Revision: 364
http://vcs.pcre.org/viewvc?view=rev&revision=364
Author: ph10
Date: 2008-07-11 15:53:41 +0100 (Fri, 11 Jul 2008)
Log Message:
-----------
Several bugs concerned with skipping over UTF-8 characters at the start of
matching (8.0/13, 8.0/14).
Modified Paths:
--------------
code/trunk/ChangeLog
code/trunk/pcre_exec.c
code/trunk/pcre_internal.h
code/trunk/testdata/testinput5
code/trunk/testdata/testoutput5
Modified: code/trunk/ChangeLog
===================================================================
--- code/trunk/ChangeLog 2008-07-10 16:24:33 UTC (rev 363)
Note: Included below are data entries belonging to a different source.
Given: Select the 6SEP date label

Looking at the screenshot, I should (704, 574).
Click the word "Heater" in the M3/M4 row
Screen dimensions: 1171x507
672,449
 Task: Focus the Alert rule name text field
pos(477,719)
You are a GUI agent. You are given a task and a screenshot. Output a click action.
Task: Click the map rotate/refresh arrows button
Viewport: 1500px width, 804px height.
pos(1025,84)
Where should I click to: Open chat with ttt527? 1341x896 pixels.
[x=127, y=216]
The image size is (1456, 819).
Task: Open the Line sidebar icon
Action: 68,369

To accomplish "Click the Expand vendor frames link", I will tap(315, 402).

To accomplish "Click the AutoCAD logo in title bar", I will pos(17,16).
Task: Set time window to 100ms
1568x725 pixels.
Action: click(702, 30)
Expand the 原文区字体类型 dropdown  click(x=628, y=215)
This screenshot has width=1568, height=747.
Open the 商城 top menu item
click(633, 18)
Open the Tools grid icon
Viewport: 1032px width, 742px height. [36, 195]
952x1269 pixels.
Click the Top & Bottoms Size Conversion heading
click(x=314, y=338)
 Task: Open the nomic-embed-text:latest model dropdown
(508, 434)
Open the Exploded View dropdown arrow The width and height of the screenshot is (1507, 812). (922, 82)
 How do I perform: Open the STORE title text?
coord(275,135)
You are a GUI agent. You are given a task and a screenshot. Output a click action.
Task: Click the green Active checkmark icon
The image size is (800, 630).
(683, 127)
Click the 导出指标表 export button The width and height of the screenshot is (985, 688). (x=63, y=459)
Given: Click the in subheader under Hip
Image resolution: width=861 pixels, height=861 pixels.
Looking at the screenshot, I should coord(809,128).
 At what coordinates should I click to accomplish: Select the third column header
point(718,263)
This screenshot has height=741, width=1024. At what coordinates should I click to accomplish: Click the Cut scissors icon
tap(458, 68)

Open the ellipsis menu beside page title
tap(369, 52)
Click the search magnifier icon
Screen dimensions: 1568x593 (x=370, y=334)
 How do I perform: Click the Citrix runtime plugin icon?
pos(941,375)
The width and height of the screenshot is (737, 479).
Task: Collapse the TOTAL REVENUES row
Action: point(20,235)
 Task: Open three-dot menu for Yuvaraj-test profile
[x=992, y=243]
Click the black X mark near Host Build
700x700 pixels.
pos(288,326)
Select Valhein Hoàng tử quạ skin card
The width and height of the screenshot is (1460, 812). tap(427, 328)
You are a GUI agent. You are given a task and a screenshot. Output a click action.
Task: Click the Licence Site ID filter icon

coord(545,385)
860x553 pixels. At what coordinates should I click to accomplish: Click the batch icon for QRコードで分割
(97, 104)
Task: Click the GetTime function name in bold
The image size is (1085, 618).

+++ code/trunk/ChangeLog 2008-07-11 14:53:41 UTC (rev 364)
@@ -55,6 +55,13 @@
pcre_dfa_exec() could read past the end of the passed subject if there was
no match. To help with detecting such bugs (e.g. with valgrind), I modified
pcretest so that it places the subject at the end of its malloc-ed buffer.
+
+13. The change to pcretest in 12 above threw up a couple more cases when pcre_
+ exec() might read past the end of the data buffer in UTF-8 mode.
+
+14. A similar bug to 7.3/2 existed when the PCRE_FIRSTLINE option was set and
+ the data contained the byte 0x85 as part of a UTF-8 character within its
+ first line.
Version 7.7 07-May-08
Modified: code/trunk/pcre_exec.c
===================================================================
--- code/trunk/pcre_exec.c 2008-07-10 16:24:33 UTC (rev 363)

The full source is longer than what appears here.